The breakthrough that led to a resurgence of interest in Neural Networks referred to above related to a paper published in 2006 by Hinton et al. A fast learning algorithm for deep belief nets. It is noted by Andrey Kurenkov that "the movement that is ‘Deep Learning’ can very persuasively be said to have started precisely with this paper. But, more important than the name was the idea — that Neural Networks with many layers really could be trained well, if the weights are initialized in a clever way rather than randomly."
Kevin Krewel observed in an NVIDIA Blog that "The CPU (Central Processing Unit) has often been called the brains of the PC. But increasingly, that brain is being enhanced by another part of the PC – the GPU (Graphics Processing Unit)".

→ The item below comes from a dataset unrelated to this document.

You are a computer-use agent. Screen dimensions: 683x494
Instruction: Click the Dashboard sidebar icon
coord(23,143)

The application of GPUs have played an important role in the training and scaling of Deep Learning. For example a blog hosted on the NVIDIA website observed that Insight64 principal analyst Nathan Brookwood described the unique capabilities of the GPU this way: “GPUs are optimized for taking huge batches of data and performing the same operation over and over very quickly, unlike PC microprocessors, which tend to skip all over the place.”
Examples of GPUs playing an important role in enabling Deep Learning techniques such as CNNs to perform faster include:
In 2012 a Stanford Team led by Andrew NG and Jeff Dean connected 16,000 computer processors and used the pool of 10 million images, taken from YouTube videos and demonstrated that an artificial neural network could successfully teach itself to recognize cats.

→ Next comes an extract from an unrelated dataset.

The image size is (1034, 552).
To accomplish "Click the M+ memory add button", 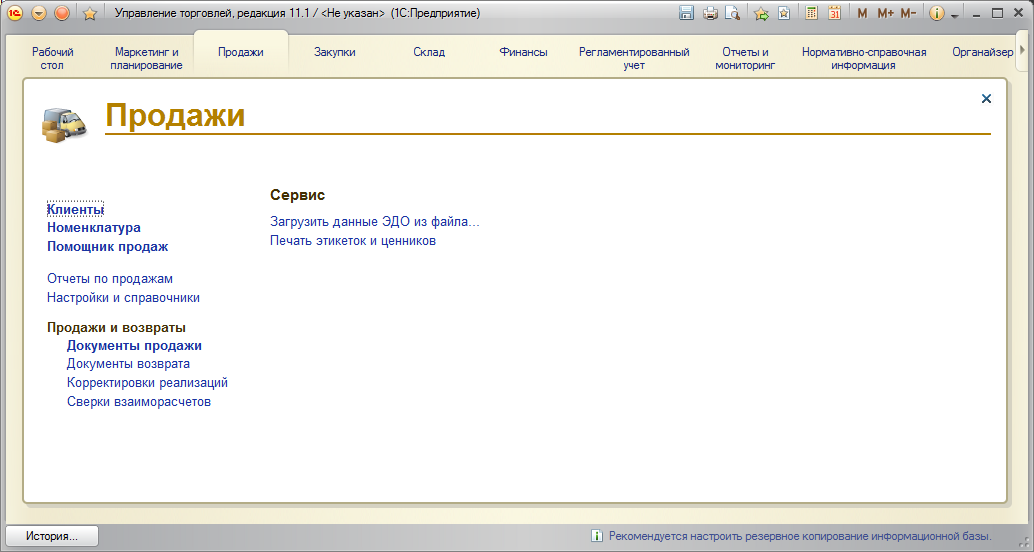I will click(x=885, y=13).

A key moment in modern AI history also occurred in 2012 with AlexNet that was developed by Alex Krizhevsky and Illya Sutskever along with Geoffrey Hinton (who was Alex Krizhevsky's PhD supervisor). AlexNet is a CNN that uses a GPU during training. AlexNet competed in the ImageNet Challenge in 2012 with the network significantly outperforming its rivals. This was a key moment in Machine Learning history to demonstrate the power of Deep Learning and Graphical Processing Units GPUs in the field of Computer Vision.
As the Economist reported "In 2010 the winning system could correctly label an image 72% of the time (for humans, the average is 95%). In 2012 one team, led by Geoff Hinton at the University of Toronto, achieved a jump in accuracy to 85%, thanks to a novel technique known as “Deep Learning”. This brought further rapid improvements, producing an accuracy of 96% in the ImageNet Challenge in 2015 and surpassing humans for the first time."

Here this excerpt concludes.